Der vom Kabinett in der 210. Sitzung am 25. März 1952 TOP 1 verabschiedete Entwurf (Vorlage des BMA vom 15. März 1952 in B 149/4065 und B 136/2665, BT-Drs. Nr. 3598) war vom BT in der ersten Legislaturperiode nicht mehr abschließend behandelt worden. Dem Beschluß des Kabinetts vom 27. Okt. 1953 entsprechend, legte der BMA mit Datum vom 30. Okt. 1953 den Gesetzentwurf zugleich mit den Änderungsvorschlägen des BR und der Stellungnahme der Bundesregierung dazu unverändert vor (B 149/4066 und B 136/2665, vgl. 2. Sitzung am 27. Okt. 1953 TOP D).
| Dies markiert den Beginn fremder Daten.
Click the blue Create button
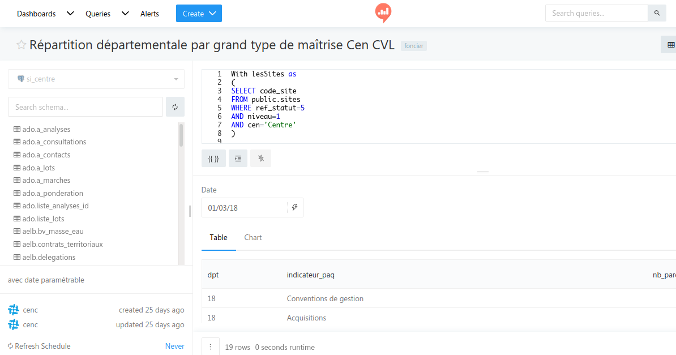The image size is (676, 355). (x=199, y=13)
Der Bundesminister für Wohnungsbau erhebt Bedenken gegen eine zu starke Ausdehnung des Versicherungszwangs auf selbständige Existenzen 20. Man müsse auch an die Rückwirkungen auf die freien Berufe denken. Seine Darlegungen werden von dem Bundeswirtschaftsminister und dem Bundesminister für Ernährung, Landwirtschaft und Forsten unterstützt. Dieser betont, daß die Landwirtschaft einen so weitgehenden Versicherungszwang für sich ablehne. Der Bundesarbeitsminister macht darauf aufmerksam, daß das Gesetz von den Organisationen des Handwerks gewünscht werde 21 und auch notwendig sei, um die gegen einige Organisationen bereits eingeleiteten Vollstreckungsmaßnahmen abzuwenden.

20

Der Entwurf sah vor, die im Gesetz über die Altersversorgung für das Deutsche Handwerk vom 21. Dez. 1938 (RGBl. I 1900) festgelegte Versicherungspflicht, mit der die Handwerker der Reichsversicherungsanstalt für Angestellte angeschlossen worden waren, beizubehalten. Die Handwerker sollten auch weiterhin zwischen dieser Versicherungsart und einer Lebensversicherung wählen können. Die Mindestversicherungssumme bei einer Kapitallebensversicherung sollte von 5000 auf 10 000 DM erhöht werden.

21

Unterlagen in B 149/4064 f.

Nach eingehender Aussprache beschließt das Kabinett, die Angelegenheit wegen ihrer grundsätzlichen Bedeutung zurückzustellen, um Zeit zu einer genaueren Prüfung zu gewinnen 22.

22

Fortgang 63. Sitzung am 14. Dez. 1954 TOP 3.